Submitted to: AGRI GENE
Publication Type: Peer Reviewed Journal
Publication Acceptance Date: 10/9/2017
Publication Date: 10/14/2017
Citation: Dowd, P.F., Naumann, T.A., Price, N.P., Johnson, E.T. 2017. Identification of a maize (Zea mays) chitinase allele sequence suitable for a role in ear rot fungal resistance. AGRI GENE. 7:15-22. http://dx.doi.org/10.1016/j.aggene.2017.10.001.
Interpretive Summary: Molds that rot corn ears cause millions of dollars of damage in the U.S. Some ear rot molds also produce toxins harmful to people and animals. More information on the genes responsible for resistance to ear rots is needed in order to more rapidly develop improved corn lines. A gene potentially responsible for degrading ear rot mold “skin” was sequenced in several inbred lines with reported resistance and susceptibility to ear rot molds. The gene sequence of most of the resistant inbreds was likely to produce a fully functional protein, while the opposite was true for the susceptible inbreds. One gene form likely to be fully functional was transgenically expressed in yeast, and found to produce a protein that was active, resistant to degradation by fungal proteases, and enhanced the toxicity of fungicides to an ear mold. Corn cell clumps that transgenically expressed the same gene form were also more resistant to the ear mold than cell clumps that didn’t. Introduction of the fully functional form of this gene into corn lines is likely to increase the quality and safety of corn produced for producers, users, and consumers.

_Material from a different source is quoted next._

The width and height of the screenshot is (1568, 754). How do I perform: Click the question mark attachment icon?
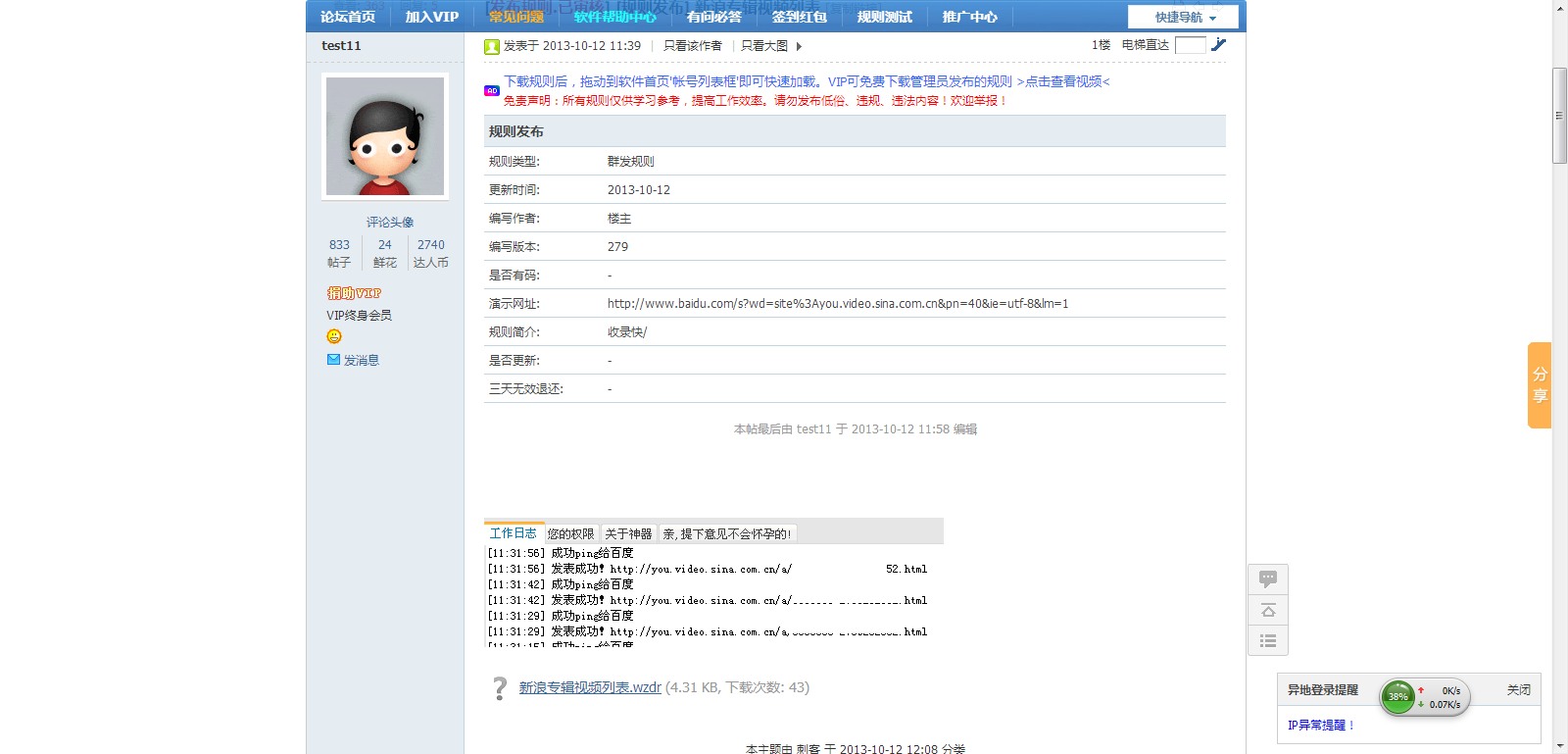pyautogui.click(x=500, y=688)

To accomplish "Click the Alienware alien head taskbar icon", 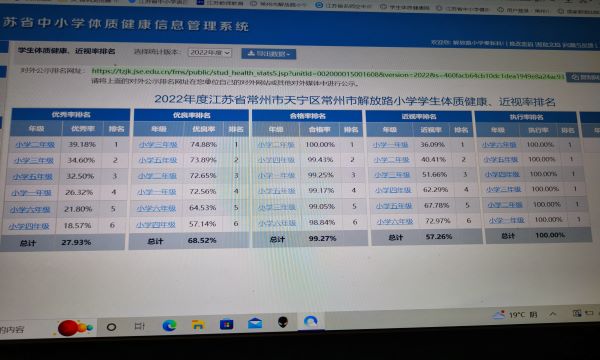I will (283, 322).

Technical Abstract: Chitinases are thought to play a role in plant resistance to pathogens, but the extent of this role is unknown. The gene for a maize chitinase “chitinase 2” previously reported to be induced by two ear rot pathogens in one maize inbred, was cloned from mRNA isolated from milk stage kernels of several different inbreds reported to be susceptible or resistant to ear rot pathogens. The chitinase gene sequence of some of the susceptible inbreds had frame shifts which would result in a nonfunctional protein. Other susceptible inbreds, and a few resistant inbreds, were missing regions that would contribute to chitin binding. A putative functional clone from a resistant inbred was expressed in yeast, and produced a protein with chitinase activity against different oligomers of N-acetyl glucosamine and modified chitin. The yeast-produced chitinase was also resistant to degradation by proteases from maize ear rot fungi, and enhanced antifungal activity of miconazole towards Fusarium graminearum. When introduced in maize callus transgenically, the callus expressing the chitinase 2 gene had significantly less growth of the ear rot pathogen, F. graminearium, than callus which did not express the gene. This information suggests susceptibility and resistance to ear rot pathogens is influenced not only by expression levels, but also by the sequence of putative resistance genes. Previous reports of increased expression of putative resistance genes need to be tempered with the realization that they may play no role in resistance if the genes code for nonfunctional or reduced function proteins.